Coder Social home page Coder Social logo

csvreconciliationtask's Introduction

CSV Reconciliation

This repository contains a simple reconciliation app designed to compare CSV files and identify differences.

Setup

Requirements

  • Python (version): Python 3.10.0
  • PyCharm: IDE used for development.
  • PostgreSQL: Database system used for this project.
  • pre-commit: Tool for managing and maintaining multi-language pre-commit hooks.

Installation

  1. Python Setup: Create a virtual environment and activate it.

    python -m venv venv_name
    source venv_name/bin/activate  # For Linux/Mac
    venv_name\Scripts\activate  # For Windows
  2. Install Dependencies: Use pip to install project dependencies from requirements/dev.txt.

    pip install -r requirements/dev.txt
  3. Database Setup: Set up a PostgreSQL database and configure settings in Django's settings.py.

  4. PyCharm Setup: Open the project in PyCharm and configure the project interpreter to use the created virtual environment.

  5. Pre-commit Hook Setup: Install and set up pre-commit hooks to maintain code quality.

    pre-commit install

Running the Project

  1. Database Migrations: Run database migrations with the following command:
 psql -U postgres -c "CREATE DATABASE reconciliation_dev"
python manage.py migrate
  1. Run Django Server: Start the Django development server:

    python manage.py runserver
  2. Run Celery Worker: Initiate the Celery worker:

    celery -A CSVReconcillationTask.celery worker -l info
  3. Accessing the Application: Access the application via http://localhost:8000 in a web browser.

  4. Endpoints:

    • /csv-reconciliation/tunnel: Django admin panel.
    • /api/v1/reconciliation/uploads: FileUpload Endpoint.
    • /api/v1/reconciliation/reconciliation-results/<str:source_target_file_pair_id>: Reconciliation Report.

Docker

If Docker is installed, run the project using:

docker-compose up --build

Improvements

  • Design a better UI. The UI has been built using the Django template engine. A better UI can be designed using a frontend framework like React or Vue Considering the API will be headless, a frontend framework will be a better choice.

  • Saving the csv data in the SourceData and TargetData Table. The current implementation saves the csv data one by one in a loop. However, this can be improved by saving the data using bulk_create. Caveat - 1. Rollback will not be possible if any of the data fails to save.

  • Application Design Currently, the application is designed using the MVT pattern. However, the application can be designed using the DDD pattern to make it more scalable and maintainable.

  • Authentication The application does not have any authentication. This can be added using JWT or OAuth2.

  • Authorization The application does not have any authorization. This can be added using Django's permission system.

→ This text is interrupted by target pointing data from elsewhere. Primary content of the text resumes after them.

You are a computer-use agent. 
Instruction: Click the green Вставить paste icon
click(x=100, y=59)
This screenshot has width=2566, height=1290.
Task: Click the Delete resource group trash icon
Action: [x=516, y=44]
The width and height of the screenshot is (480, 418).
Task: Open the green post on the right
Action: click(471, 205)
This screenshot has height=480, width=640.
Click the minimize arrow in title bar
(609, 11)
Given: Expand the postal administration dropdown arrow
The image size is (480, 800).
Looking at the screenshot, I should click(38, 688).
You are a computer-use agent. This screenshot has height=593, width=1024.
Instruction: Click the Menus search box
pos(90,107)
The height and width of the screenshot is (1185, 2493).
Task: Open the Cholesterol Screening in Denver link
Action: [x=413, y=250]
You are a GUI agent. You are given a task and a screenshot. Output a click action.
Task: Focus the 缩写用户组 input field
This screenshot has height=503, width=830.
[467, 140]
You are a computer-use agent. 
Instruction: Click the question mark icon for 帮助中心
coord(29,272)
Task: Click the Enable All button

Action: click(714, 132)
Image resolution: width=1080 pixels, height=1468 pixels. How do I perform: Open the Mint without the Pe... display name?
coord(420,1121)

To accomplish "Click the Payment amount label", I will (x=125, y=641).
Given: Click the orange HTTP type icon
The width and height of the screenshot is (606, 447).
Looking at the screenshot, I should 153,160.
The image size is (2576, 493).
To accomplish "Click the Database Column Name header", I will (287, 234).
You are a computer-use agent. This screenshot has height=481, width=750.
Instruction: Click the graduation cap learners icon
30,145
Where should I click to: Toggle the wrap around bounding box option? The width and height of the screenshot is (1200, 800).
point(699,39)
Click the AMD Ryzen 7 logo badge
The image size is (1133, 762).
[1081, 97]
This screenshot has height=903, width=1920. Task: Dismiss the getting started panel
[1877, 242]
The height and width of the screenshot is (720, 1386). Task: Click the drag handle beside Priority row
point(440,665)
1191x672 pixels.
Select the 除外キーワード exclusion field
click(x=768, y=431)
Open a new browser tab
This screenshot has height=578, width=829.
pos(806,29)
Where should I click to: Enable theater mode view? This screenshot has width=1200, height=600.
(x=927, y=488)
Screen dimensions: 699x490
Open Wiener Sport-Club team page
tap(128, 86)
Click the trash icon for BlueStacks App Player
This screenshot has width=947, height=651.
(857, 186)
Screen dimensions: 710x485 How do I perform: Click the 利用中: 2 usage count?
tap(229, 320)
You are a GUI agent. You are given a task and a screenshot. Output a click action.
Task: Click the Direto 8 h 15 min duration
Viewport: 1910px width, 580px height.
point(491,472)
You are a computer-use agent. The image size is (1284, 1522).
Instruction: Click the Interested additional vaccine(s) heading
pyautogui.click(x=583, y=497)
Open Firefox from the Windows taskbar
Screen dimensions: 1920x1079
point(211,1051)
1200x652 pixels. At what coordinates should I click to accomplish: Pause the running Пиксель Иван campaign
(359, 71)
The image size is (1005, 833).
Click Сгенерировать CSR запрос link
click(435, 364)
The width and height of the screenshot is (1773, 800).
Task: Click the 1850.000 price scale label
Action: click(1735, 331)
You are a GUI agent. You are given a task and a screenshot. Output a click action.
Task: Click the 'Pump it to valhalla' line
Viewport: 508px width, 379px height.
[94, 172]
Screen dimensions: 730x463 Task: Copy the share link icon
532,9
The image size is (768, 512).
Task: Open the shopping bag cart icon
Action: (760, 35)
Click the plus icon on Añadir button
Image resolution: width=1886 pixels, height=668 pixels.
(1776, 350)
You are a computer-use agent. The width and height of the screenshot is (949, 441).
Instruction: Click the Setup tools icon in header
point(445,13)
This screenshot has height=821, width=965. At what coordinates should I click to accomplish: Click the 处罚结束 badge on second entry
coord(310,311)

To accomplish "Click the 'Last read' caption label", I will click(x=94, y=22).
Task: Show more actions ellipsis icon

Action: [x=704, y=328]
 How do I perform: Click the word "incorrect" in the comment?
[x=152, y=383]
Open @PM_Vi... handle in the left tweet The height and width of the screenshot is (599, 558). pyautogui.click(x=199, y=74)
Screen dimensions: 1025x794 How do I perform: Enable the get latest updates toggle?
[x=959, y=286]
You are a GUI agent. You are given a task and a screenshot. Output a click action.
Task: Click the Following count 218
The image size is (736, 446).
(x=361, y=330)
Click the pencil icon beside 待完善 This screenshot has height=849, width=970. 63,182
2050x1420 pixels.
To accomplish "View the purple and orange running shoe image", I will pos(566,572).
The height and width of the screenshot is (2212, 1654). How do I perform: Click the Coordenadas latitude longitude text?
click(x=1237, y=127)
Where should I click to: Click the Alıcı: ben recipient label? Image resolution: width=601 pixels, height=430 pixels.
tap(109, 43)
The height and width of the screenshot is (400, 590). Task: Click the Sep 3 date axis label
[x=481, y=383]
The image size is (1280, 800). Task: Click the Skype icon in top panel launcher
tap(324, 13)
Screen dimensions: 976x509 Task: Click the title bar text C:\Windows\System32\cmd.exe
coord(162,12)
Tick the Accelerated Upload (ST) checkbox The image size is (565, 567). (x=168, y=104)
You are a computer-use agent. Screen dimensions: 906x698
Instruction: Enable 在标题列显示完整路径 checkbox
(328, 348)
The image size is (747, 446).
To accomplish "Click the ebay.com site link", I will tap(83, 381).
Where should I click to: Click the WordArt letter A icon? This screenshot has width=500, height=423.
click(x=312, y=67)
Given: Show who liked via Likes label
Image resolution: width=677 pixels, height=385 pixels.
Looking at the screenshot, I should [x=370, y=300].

  • Event Driven Architecture The application can be designed using an event-driven architecture. This will help in decoupling the application and make it more scalable.

    e.g - The application can be designed using a message broker like RabbitMQ. The file upload can be published as an event and the reconciliation service can subscribe to the event.

    The reconciliation service can publish the reconciliation result as an event and the client can subscribe to the event.

  • API Documentation The API documentation can be generated using Swagger or Redoc.

  • Unit Tests The application has the bare minimum unit tests. More unit tests can be added to improve the test coverage.

  • Integration Tests

    • The application does not have any integration tests. Integration tests can be added to test the integration between the different components of the application. We can use a library like behave.
  • Performance Tests The application does not have any performance tests. Performance tests can be added to test the performance of the application under load. We can use load forge to test the performance of the application.

  • Logging The application does not have any logging to external service. Logging can be added to log the application's events. We can use a library like Sentry to log the application's events.

  • APM (Application Performance Monitoring) The application does not have any APM. APM can be added to monitor the application's performance. We can use a library like datadog or newrelic to monitor the application's performance.

  • API Versioning The API versioning is kept to a bare minimum. The API versioning can be improved by versioning the modules and the endpoints.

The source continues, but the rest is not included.